Personal information
- Full name: Taylor Mikael McNamara
- Date of birth: December 4, 1987 (age 38)
- Place of birth: Mississauga, Ontario, Canada
- Height: 5 ft 10 in (1.78 m)
- Position: Midfielder

College career
- Years: Team / Apps / (Gls)
- 2005–2008: Albany Great Danes / 73 / (2)

Senior career*
- Years: Team / Apps / (Gls)
- 2007–2010: Toronto Lynx / 56 / (6)
- 2011–2012: Dayton Dutch Lions / 41 / (0)
- 2013–2014: Toronto Lynx
- 2015–2018: Oakville Blue Devils FC / 50+ / (5+)

= Taylor McNamara (soccer) =

Canadian soccer player

Taylor Mikael McNamara (born December 4, 1987) is a retired Canadian soccer player who formerly played for the Oakville Blue Devils FC.

==Career==

===Youth and amateur===
McNamara attended Iona Catholic Secondary School in his native city, Mississauga. He played for the junior club team of professional side Toronto Lynx, helping the team win its division and advance to the semifinals of the North American championships as well as advance to the title game of the Dallas Cup, before coming to the United States in 2005 to play college soccer at the University at Albany, SUNY. With Albany, McNamara was named to the America East Academic Honor Roll as a freshman in 2005, was named to the America East Commissioner’s Academic Honor Roll and his team's MVP as a sophomore in 2006 and as a junior in 2007, and was an ESPN All-Academic All-American selection.

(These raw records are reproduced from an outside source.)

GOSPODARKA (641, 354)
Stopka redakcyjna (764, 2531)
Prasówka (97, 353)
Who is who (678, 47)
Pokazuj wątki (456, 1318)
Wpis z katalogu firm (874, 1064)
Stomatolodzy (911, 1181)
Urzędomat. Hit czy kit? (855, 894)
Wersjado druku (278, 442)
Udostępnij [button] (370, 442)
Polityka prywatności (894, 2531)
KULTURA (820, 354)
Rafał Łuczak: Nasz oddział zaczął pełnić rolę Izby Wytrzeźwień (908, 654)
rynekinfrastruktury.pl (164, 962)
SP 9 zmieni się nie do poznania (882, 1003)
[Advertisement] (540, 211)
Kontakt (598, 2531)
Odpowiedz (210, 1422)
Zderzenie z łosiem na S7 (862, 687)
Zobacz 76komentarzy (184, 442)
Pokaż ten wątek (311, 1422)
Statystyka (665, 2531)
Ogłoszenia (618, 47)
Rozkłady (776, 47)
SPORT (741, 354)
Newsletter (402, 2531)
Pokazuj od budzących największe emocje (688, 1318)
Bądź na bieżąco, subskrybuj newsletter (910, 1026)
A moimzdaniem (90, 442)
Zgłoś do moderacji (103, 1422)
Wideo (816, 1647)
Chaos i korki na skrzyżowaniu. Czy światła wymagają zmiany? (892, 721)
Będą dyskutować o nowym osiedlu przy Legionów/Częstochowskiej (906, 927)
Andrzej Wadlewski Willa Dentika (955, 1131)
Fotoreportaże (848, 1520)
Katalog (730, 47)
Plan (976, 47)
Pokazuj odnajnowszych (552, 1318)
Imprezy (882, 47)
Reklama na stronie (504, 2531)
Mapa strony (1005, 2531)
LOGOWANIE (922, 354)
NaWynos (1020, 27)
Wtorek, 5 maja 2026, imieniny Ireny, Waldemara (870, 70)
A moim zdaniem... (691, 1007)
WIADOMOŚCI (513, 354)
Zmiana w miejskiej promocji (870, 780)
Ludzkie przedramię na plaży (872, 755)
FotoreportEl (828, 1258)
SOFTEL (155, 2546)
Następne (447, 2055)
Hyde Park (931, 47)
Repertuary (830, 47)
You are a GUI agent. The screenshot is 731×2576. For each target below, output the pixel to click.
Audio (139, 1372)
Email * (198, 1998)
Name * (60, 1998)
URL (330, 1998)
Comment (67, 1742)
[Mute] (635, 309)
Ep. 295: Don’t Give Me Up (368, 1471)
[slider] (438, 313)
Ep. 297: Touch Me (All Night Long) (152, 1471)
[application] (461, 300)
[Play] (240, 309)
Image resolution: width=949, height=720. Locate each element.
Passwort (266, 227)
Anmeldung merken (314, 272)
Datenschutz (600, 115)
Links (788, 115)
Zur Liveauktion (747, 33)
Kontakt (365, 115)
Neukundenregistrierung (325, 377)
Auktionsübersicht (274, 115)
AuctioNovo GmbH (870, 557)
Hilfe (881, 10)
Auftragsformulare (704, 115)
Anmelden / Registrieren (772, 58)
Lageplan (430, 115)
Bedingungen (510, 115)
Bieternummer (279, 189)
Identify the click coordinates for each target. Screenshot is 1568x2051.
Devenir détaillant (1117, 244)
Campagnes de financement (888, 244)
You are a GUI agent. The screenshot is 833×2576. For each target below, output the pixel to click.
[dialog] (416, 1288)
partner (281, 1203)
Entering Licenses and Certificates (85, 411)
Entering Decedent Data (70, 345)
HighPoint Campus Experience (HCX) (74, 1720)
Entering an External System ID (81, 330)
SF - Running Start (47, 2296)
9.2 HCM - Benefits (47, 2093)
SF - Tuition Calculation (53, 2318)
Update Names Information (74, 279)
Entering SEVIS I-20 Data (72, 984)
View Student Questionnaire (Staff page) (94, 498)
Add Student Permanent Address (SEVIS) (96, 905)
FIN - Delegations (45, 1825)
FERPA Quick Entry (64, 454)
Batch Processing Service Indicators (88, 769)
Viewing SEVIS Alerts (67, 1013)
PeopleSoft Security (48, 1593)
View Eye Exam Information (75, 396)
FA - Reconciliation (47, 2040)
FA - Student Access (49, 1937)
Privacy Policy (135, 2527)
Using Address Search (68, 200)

During his college years McNamara also played four seasons in the USL Premier Development League for the Toronto Lynx, scoring 6 goals in 56 appearances for the club.

===Professional===
McNamara turned professional in 2011 when he signed with Dayton Dutch Lions of the USL Professional Division. He made his professional debut on April 23, 2011 in a 3-2 loss to Rochester Rhinos. McNamara re-signed with Dayton in February 2012.